• Materials provided:
══════

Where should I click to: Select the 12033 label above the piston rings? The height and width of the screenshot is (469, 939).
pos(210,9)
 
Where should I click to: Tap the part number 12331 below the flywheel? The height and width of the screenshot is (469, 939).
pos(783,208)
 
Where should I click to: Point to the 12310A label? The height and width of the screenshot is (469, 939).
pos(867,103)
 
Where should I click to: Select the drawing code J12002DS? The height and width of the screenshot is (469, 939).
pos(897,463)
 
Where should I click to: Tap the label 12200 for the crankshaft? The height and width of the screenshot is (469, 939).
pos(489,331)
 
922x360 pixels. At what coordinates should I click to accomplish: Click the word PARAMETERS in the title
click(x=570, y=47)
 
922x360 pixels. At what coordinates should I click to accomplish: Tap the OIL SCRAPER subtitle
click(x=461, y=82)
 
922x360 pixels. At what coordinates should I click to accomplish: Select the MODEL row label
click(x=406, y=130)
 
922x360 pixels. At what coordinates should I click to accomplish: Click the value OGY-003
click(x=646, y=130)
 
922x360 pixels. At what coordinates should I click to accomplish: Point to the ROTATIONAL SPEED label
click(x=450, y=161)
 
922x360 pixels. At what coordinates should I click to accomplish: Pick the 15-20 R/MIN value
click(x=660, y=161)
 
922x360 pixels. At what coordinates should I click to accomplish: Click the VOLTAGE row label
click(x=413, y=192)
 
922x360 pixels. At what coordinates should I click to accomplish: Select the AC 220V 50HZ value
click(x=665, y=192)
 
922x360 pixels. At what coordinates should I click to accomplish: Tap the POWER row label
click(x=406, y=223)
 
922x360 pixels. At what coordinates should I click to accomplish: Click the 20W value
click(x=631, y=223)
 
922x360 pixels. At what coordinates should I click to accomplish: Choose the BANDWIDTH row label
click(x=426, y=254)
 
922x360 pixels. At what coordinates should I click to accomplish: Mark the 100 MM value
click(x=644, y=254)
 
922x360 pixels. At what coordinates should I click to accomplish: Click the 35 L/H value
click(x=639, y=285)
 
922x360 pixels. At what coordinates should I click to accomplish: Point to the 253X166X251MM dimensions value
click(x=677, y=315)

══════

Rewrite the whole listing, replacing every "row label" with "row heading" and leaving everything else as it is.

• Expected answer:
Where should I click to: Select the 12033 label above the piston rings? The height and width of the screenshot is (469, 939).
pos(210,9)
 
Where should I click to: Tap the part number 12331 below the flywheel? The height and width of the screenshot is (469, 939).
pos(783,208)
 
Where should I click to: Point to the 12310A label? The height and width of the screenshot is (469, 939).
pos(867,103)
 
Where should I click to: Select the drawing code J12002DS? The height and width of the screenshot is (469, 939).
pos(897,463)
 
Where should I click to: Tap the label 12200 for the crankshaft? The height and width of the screenshot is (469, 939).
pos(489,331)
 
922x360 pixels. At what coordinates should I click to accomplish: Click the word PARAMETERS in the title
click(x=570, y=47)
 
922x360 pixels. At what coordinates should I click to accomplish: Tap the OIL SCRAPER subtitle
click(x=461, y=82)
 
922x360 pixels. At what coordinates should I click to accomplish: Select the MODEL row heading
click(x=406, y=130)
 
922x360 pixels. At what coordinates should I click to accomplish: Click the value OGY-003
click(x=646, y=130)
 
922x360 pixels. At what coordinates should I click to accomplish: Point to the ROTATIONAL SPEED label
click(x=450, y=161)
 
922x360 pixels. At what coordinates should I click to accomplish: Pick the 15-20 R/MIN value
click(x=660, y=161)
 
922x360 pixels. At what coordinates should I click to accomplish: Click the VOLTAGE row heading
click(x=413, y=192)
 
922x360 pixels. At what coordinates should I click to accomplish: Select the AC 220V 50HZ value
click(x=665, y=192)
 
922x360 pixels. At what coordinates should I click to accomplish: Tap the POWER row heading
click(x=406, y=223)
 
922x360 pixels. At what coordinates should I click to accomplish: Click the 20W value
click(x=631, y=223)
 
922x360 pixels. At what coordinates should I click to accomplish: Choose the BANDWIDTH row heading
click(x=426, y=254)
 
922x360 pixels. At what coordinates should I click to accomplish: Mark the 100 MM value
click(x=644, y=254)
 
922x360 pixels. At what coordinates should I click to accomplish: Click the 35 L/H value
click(x=639, y=285)
 
922x360 pixels. At what coordinates should I click to accomplish: Point to the 253X166X251MM dimensions value
click(x=677, y=315)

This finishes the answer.